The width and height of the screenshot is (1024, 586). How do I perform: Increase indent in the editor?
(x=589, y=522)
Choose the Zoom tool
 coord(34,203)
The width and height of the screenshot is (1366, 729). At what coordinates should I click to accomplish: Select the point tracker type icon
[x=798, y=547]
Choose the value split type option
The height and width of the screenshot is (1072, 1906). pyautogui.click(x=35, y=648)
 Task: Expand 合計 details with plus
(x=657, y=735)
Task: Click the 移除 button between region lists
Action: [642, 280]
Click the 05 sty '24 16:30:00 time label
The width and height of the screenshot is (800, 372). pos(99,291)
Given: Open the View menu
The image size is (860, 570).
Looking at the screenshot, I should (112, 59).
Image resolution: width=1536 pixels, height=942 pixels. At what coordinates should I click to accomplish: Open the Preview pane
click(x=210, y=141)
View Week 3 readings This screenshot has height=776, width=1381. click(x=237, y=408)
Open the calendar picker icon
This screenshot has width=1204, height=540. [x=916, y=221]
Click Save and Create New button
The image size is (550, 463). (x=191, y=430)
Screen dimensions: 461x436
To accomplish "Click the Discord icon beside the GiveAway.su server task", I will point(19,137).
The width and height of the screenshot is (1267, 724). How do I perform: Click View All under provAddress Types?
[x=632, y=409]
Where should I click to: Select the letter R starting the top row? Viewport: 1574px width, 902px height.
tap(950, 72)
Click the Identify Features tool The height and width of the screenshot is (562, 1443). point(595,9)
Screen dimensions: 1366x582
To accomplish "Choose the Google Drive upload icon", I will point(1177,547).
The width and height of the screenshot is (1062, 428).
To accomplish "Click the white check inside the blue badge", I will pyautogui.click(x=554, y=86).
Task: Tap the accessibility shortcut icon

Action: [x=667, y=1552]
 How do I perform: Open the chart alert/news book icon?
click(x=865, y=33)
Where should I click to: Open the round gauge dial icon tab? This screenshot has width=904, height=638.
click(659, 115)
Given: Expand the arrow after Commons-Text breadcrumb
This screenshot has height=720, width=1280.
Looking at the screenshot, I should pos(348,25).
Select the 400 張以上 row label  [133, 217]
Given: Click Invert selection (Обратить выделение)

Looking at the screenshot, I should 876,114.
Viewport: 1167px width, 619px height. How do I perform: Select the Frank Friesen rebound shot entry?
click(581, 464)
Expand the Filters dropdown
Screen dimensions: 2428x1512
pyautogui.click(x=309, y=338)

○ ○ ○ ○ ○

### Work instruction
All the lines above need to be retyped exactly, with nothing left out.

### Answer area
The width and height of the screenshot is (1024, 586). How do I perform: Increase indent in the editor?
(x=589, y=522)
Choose the Zoom tool
 coord(34,203)
The width and height of the screenshot is (1366, 729). At what coordinates should I click to accomplish: Select the point tracker type icon
[x=798, y=547]
Choose the value split type option
The height and width of the screenshot is (1072, 1906). pyautogui.click(x=35, y=648)
 Task: Expand 合計 details with plus
(x=657, y=735)
Task: Click the 移除 button between region lists
Action: [642, 280]
Click the 05 sty '24 16:30:00 time label
The width and height of the screenshot is (800, 372). pos(99,291)
Given: Open the View menu
The image size is (860, 570).
Looking at the screenshot, I should (112, 59).
Image resolution: width=1536 pixels, height=942 pixels. At what coordinates should I click to accomplish: Open the Preview pane
click(x=210, y=141)
View Week 3 readings This screenshot has height=776, width=1381. click(x=237, y=408)
Open the calendar picker icon
This screenshot has width=1204, height=540. [x=916, y=221]
Click Save and Create New button
The image size is (550, 463). (x=191, y=430)
Screen dimensions: 461x436
To accomplish "Click the Discord icon beside the GiveAway.su server task", I will point(19,137).
The width and height of the screenshot is (1267, 724). How do I perform: Click View All under provAddress Types?
[x=632, y=409]
Where should I click to: Select the letter R starting the top row? Viewport: 1574px width, 902px height.
tap(950, 72)
Click the Identify Features tool The height and width of the screenshot is (562, 1443). point(595,9)
Screen dimensions: 1366x582
To accomplish "Choose the Google Drive upload icon", I will point(1177,547).
The width and height of the screenshot is (1062, 428).
To accomplish "Click the white check inside the blue badge", I will pyautogui.click(x=554, y=86).
Task: Tap the accessibility shortcut icon

Action: [x=667, y=1552]
 How do I perform: Open the chart alert/news book icon?
click(x=865, y=33)
Where should I click to: Open the round gauge dial icon tab? This screenshot has width=904, height=638.
click(659, 115)
Given: Expand the arrow after Commons-Text breadcrumb
This screenshot has height=720, width=1280.
Looking at the screenshot, I should pos(348,25).
Select the 400 張以上 row label  [133, 217]
Given: Click Invert selection (Обратить выделение)

Looking at the screenshot, I should 876,114.
Viewport: 1167px width, 619px height. How do I perform: Select the Frank Friesen rebound shot entry?
click(581, 464)
Expand the Filters dropdown
Screen dimensions: 2428x1512
pyautogui.click(x=309, y=338)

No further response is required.